Take Marco Falke as an example; he is one of only six core maintainers with the authority to approve or reject changes to Bitcoin's underlying code (he resigned in February 2023). His job is to rigorously review every proposal in the codebase to prevent malicious or flawed code from entering the Bitcoin protocol. This is a job that is crucial to the global crypto economy, but it is unpaid.

Since 2019, OKX (and its predecessor Okcoin) has continuously provided funding to Falke to ensure he can dedicate himself full-time to this work, which is vital for network security. In addition to Falke, OKX has also funded Bitcoin Core developer Amiti Uttarwar, Lightning Network developer Antoine Riard, and non-profit organizations like Brink and Vinteum.

As of now, OKX's funding for these projects has approached $2 million. In fact, even before 2019, Okcoin had already established a funding program for open-source developers.

It is worth noting that this investment has been almost entirely unpublicized for a long time. It was only recently, with the release of the 1A1z report, that many people realized that so many organizations and companies are quietly supporting the foundational construction of Bitcoin.

In this industry, most companies chase hot topics and create narratives. In contrast, these sponsors choose to pay for things that "must be done by someone, but no one is obligated to do."

02 More Than Just the Foundation, There's the "Last Mile"

Support for the underlying protocol is just one aspect. More easily overlooked are those infrastructures that may not seem so "grand," but determine whether users can truly utilize the technology.

User-Side Barriers

Take OKX Wallet as an example; it has become the starting point for many people entering Web3. Supporting hundreds of chains, various account models, self-custody and MPC technology, rapid ecosystem integration, compliance chain support, etc.—these may sound like "product details," but they essentially belong to "user-side infrastructure."

For an industry to move towards large-scale application, these details ultimately determine whether the last mile can be successfully traversed.

Ordinary users do not care what consensus algorithm you use or how advanced your Layer 2 technology is; they care about: can it be used easily? Will they lose coins? Are the transaction fees high?

The design of CeDeFi is aimed at solving these problems—combining the advantages of centralized exchanges and decentralized exchanges. Users can access over 100 decentralized liquidity pools without leaving the platform, and the system automatically finds the best prices. More importantly, there is no need to remember seed phrases (using Passkey authentication) and no need for cross-chain bridges (routing directly within the platform), addressing the two most troublesome issues for DeFi users: losing coins and being hacked.
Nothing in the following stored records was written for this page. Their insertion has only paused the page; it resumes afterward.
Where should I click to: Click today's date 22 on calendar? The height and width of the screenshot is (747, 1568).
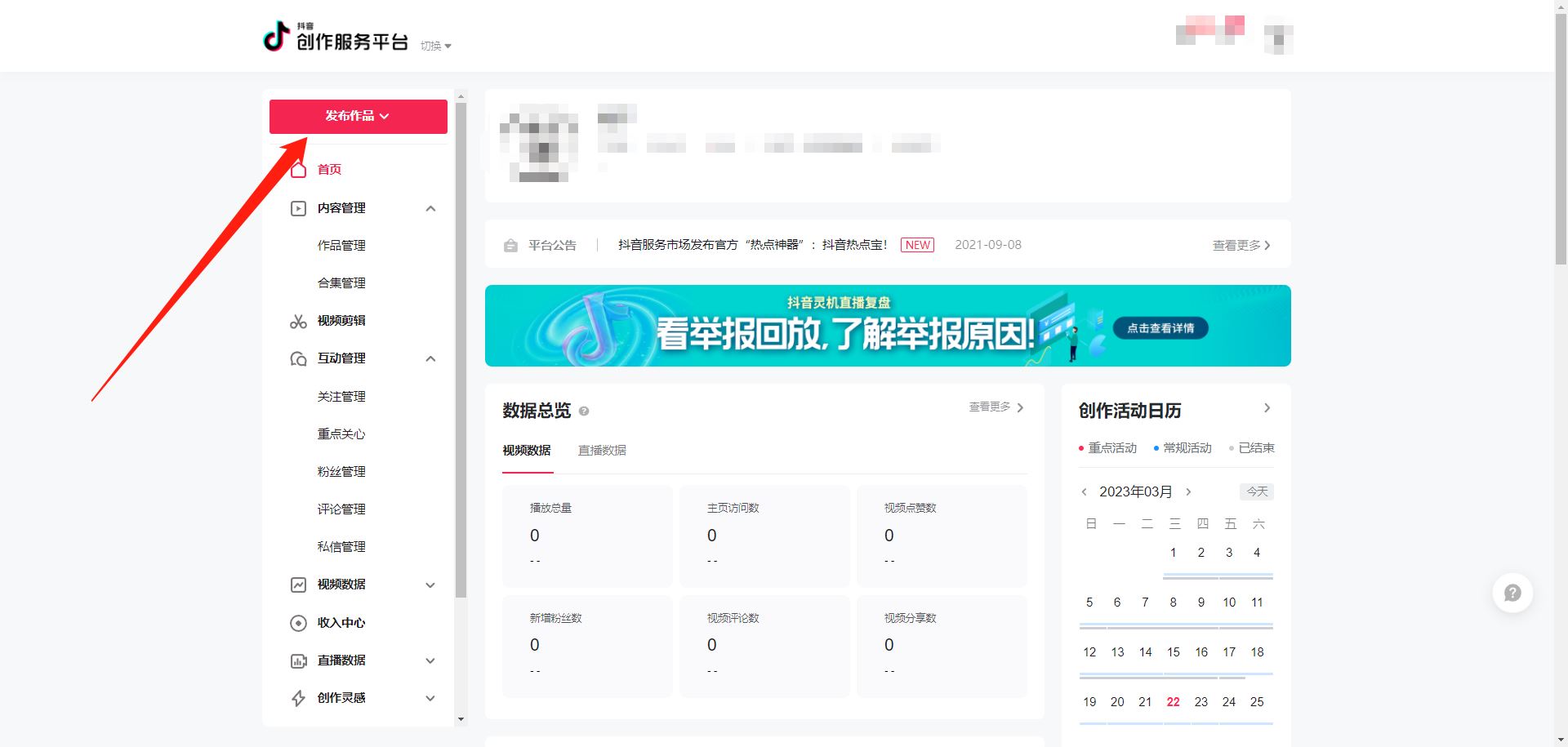coord(1173,701)
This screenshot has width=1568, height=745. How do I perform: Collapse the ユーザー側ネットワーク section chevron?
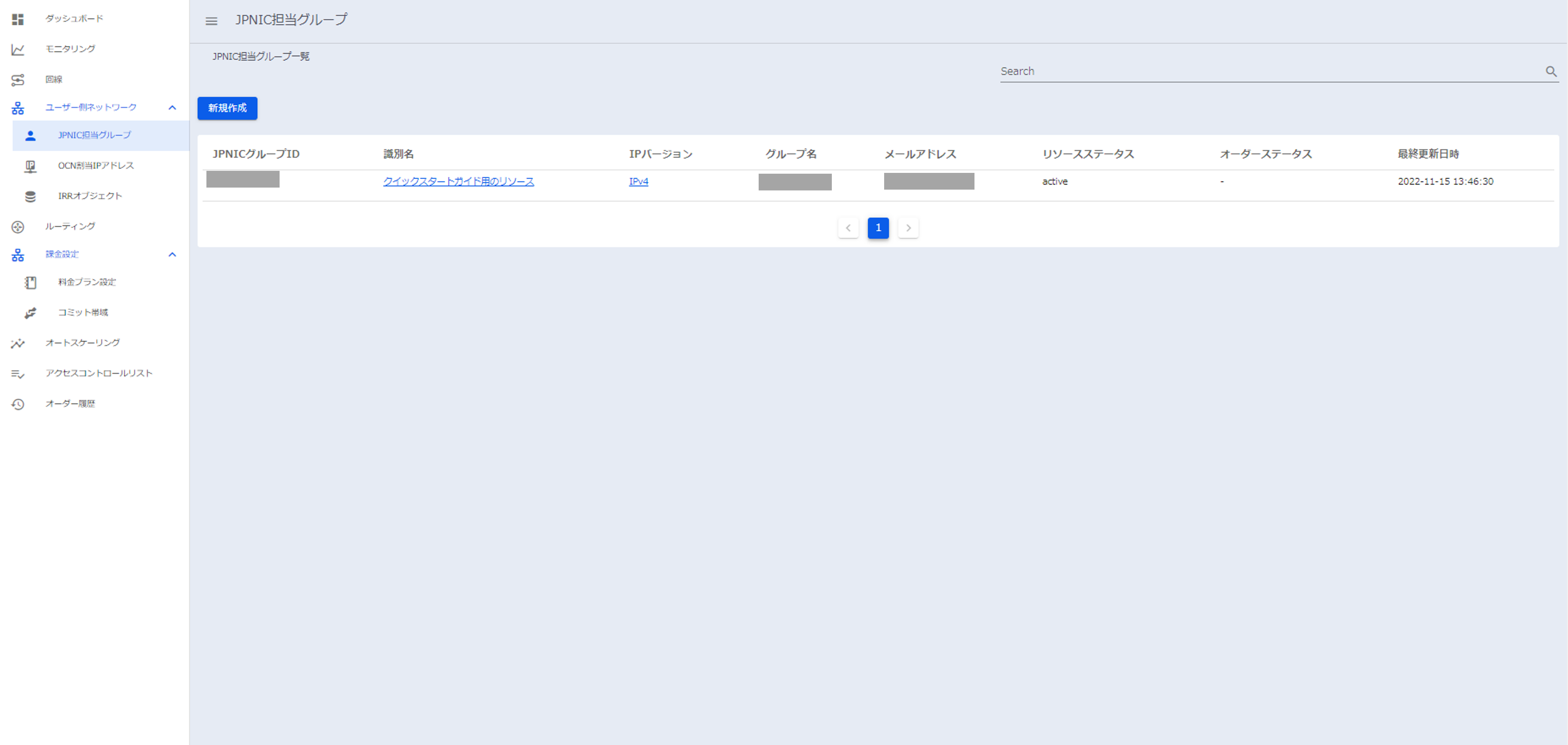pos(172,108)
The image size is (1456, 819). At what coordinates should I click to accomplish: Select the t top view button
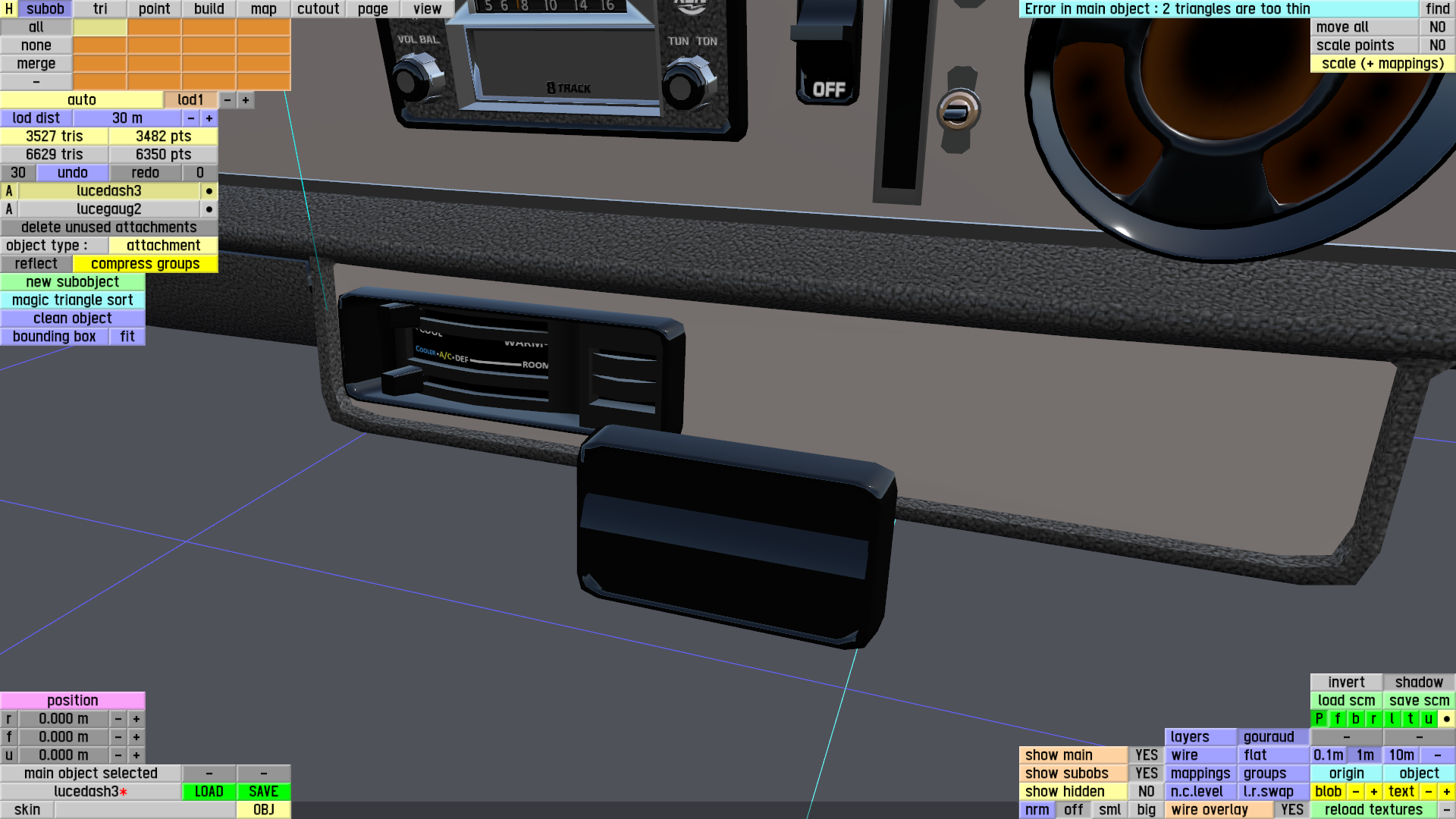pos(1410,718)
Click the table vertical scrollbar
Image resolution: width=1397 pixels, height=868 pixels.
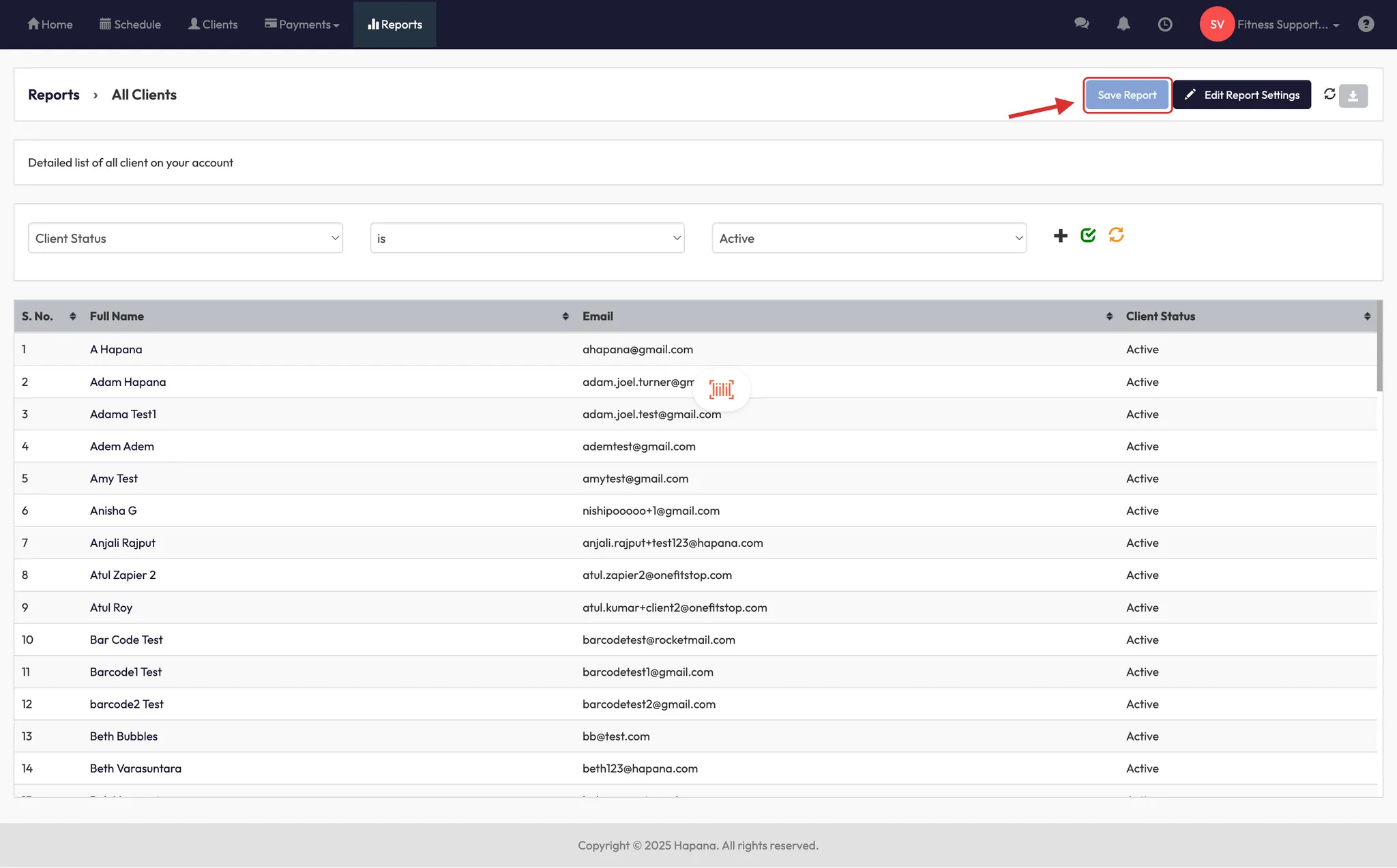pyautogui.click(x=1379, y=348)
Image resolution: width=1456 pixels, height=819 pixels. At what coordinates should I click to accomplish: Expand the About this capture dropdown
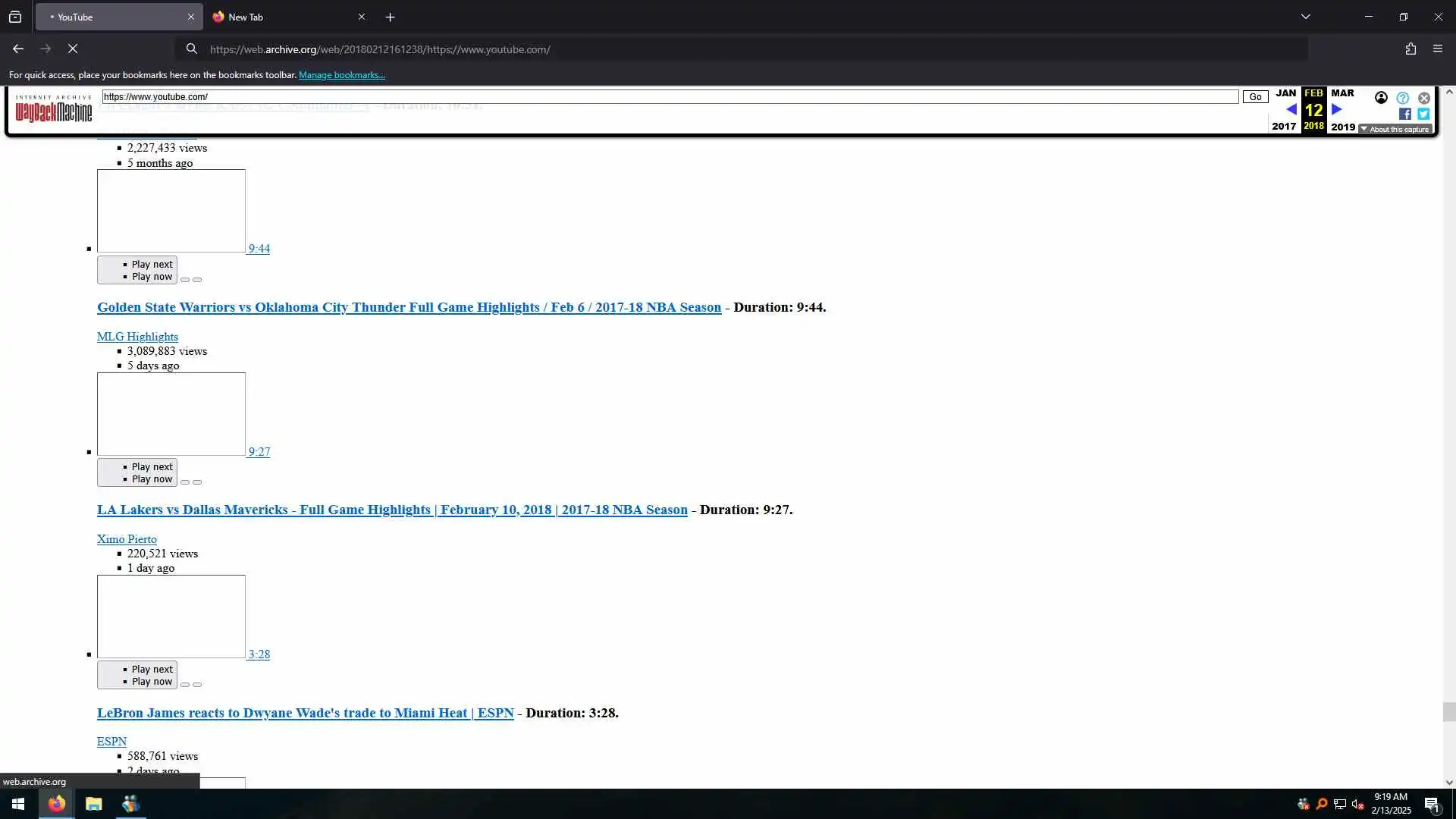click(1395, 130)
These features may not seem attractive, but they are more important for large-scale adoption than the technology itself.

Long-Termism in Developer Ecosystems

In addition to the user side, OKX has also been continuously promoting the development of the developer ecosystem, test networks, cross-chain infrastructure, hackathons, research collaborations, and auditing systems over the years.

These investments may be far from the hot topics, but they are crucial for the healthy development of the industry.

Hackathons do not directly bring users, test networks do not generate transaction volumes, and auditing systems do not create buzz. But without these, the developer ecosystem cannot thrive, security incidents will occur frequently, and the entire industry's trust foundation will be eroded.

To some extent, the driving force behind the crypto industry is not just the trading volumes on the leaderboard and the new narratives that rotate weekly, but those who write code, run nodes, test protocols, and fund infrastructure.

03 The Value of Long-Termism

The phrase "ten years of hard work" sounds like a marketing slogan in the crypto industry. But looking at the numbers, some things are indeed happening.

Consider the state of the industry in 2025:

  • The number of tokens has skyrocketed from hundreds of thousands in 2021 to tens of millions in 2025 (over 50 million).

  • The token issuance cycle has been compressed from two years to 3-6 months.

  • A project spends less than 20% of its total costs on technology, with the remaining funds spent on listing fees, market makers, KOLs, and media promotion (ICODA DeFi marketing budget guide).

In such an environment, choosing to invest resources in "invisible returns" areas like underlying protocols, developer ecosystems, and user infrastructure is challenging: there are no short-term returns, but they determine survival in the long run.

This continuous investment will ultimately translate into competitiveness:

Technical efficiency will bring cost advantages. When your system's processing speed is fast enough and costs are low enough, there is naturally room to offer users better prices. This is not a price war; it is a technological dividend.

User experience determines large-scale adoption. Not having to remember seed phrases, not worrying about cross-chain hacks, and having the system automatically find the best prices—these features address real pain points. When the details are well done, users are willing to stay.

Infrastructure construction determines future capacity. When the RWA market truly reaches a scale of $600 billion by 2030 (as predicted by Boston Consulting Group), the infrastructure capable of supporting the flow of these assets will become the most scarce resource. At that time, those who have laid out in advance will have the greatest first-mover advantage.

This is the value of long-termism: laying the foundation while others chase hot topics, and having built the skyscraper by the time others wake up.

04 Conclusion

The industry has its hot spots, but the construction of Bitcoin does not have a cycle.

Market noise can rise and fall, but foundational infrastructure needs to be built and maintained over ten or twenty years. This may be the most difficult yet most important thing in the industry.

In this sense, participants like OKX are worth paying attention to, not because of publicity, but because they choose to do things that "must be done by someone" but "no one is obligated to do."

Builders do not necessarily need applause, but they deserve to be seen.

And where the crypto industry ultimately goes will largely depend on these invisible choices.